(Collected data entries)

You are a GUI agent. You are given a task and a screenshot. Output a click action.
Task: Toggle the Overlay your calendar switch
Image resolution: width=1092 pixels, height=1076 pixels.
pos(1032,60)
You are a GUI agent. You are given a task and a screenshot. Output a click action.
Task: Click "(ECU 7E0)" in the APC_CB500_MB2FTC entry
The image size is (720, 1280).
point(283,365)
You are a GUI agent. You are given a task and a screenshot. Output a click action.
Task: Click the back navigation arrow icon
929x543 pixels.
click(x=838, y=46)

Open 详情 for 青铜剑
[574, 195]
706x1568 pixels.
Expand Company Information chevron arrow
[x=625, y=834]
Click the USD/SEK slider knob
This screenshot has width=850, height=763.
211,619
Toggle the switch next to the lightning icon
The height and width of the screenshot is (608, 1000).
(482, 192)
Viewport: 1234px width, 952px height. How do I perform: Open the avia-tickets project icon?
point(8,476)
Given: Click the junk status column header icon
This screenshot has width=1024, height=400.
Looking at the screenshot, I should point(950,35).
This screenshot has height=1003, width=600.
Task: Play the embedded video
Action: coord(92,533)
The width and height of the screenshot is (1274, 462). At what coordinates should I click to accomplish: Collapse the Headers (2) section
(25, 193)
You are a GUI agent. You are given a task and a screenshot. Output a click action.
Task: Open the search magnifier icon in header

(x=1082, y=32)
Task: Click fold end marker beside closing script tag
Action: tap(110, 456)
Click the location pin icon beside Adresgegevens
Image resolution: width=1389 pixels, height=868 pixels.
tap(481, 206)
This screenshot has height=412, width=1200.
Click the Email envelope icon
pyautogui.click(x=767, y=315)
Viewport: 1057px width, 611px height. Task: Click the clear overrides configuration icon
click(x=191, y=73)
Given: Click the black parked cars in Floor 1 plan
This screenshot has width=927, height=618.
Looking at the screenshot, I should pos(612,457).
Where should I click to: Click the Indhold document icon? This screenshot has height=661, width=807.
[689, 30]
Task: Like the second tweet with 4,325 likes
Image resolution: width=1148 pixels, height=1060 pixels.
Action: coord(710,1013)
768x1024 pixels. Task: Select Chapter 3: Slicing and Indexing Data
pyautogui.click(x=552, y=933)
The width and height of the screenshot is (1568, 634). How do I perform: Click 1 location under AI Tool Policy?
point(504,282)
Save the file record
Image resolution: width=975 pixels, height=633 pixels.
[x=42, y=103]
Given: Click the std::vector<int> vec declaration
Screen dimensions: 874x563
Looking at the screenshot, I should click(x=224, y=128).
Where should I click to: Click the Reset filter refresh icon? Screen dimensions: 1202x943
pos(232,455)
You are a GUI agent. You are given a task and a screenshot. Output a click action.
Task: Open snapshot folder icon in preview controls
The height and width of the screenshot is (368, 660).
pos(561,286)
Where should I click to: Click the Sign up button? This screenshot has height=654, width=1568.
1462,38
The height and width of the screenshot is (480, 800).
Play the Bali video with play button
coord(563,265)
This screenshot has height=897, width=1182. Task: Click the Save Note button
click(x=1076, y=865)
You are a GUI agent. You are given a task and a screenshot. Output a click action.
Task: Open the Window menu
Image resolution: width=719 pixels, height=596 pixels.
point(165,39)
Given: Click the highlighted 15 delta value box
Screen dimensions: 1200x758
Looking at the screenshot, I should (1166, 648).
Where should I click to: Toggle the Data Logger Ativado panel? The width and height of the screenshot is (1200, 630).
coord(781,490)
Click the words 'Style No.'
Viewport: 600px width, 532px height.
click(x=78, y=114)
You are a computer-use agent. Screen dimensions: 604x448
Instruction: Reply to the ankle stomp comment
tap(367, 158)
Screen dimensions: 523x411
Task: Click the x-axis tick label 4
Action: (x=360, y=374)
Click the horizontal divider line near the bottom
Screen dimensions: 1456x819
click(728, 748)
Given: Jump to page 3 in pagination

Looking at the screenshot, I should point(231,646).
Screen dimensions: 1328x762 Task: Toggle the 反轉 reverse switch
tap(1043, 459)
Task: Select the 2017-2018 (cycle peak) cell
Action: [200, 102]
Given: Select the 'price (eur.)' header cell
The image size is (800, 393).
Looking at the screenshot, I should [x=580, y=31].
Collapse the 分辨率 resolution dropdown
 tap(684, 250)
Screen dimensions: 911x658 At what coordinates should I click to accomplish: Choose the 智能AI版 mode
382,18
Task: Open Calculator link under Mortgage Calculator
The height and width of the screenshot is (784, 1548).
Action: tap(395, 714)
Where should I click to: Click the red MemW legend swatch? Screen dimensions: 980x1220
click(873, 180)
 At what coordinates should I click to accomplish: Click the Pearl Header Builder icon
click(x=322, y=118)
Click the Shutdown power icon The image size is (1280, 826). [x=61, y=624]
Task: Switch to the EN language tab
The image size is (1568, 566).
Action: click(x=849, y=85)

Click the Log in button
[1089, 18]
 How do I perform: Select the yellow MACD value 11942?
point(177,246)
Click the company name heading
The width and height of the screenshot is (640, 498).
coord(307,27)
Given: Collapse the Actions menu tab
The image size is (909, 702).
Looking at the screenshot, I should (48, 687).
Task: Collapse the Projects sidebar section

# [WORK INSTRUCTIONS]
Go through the data line by line and say how many lines contain "menu". Give the number alone.

# [RESPONSE AREA]
2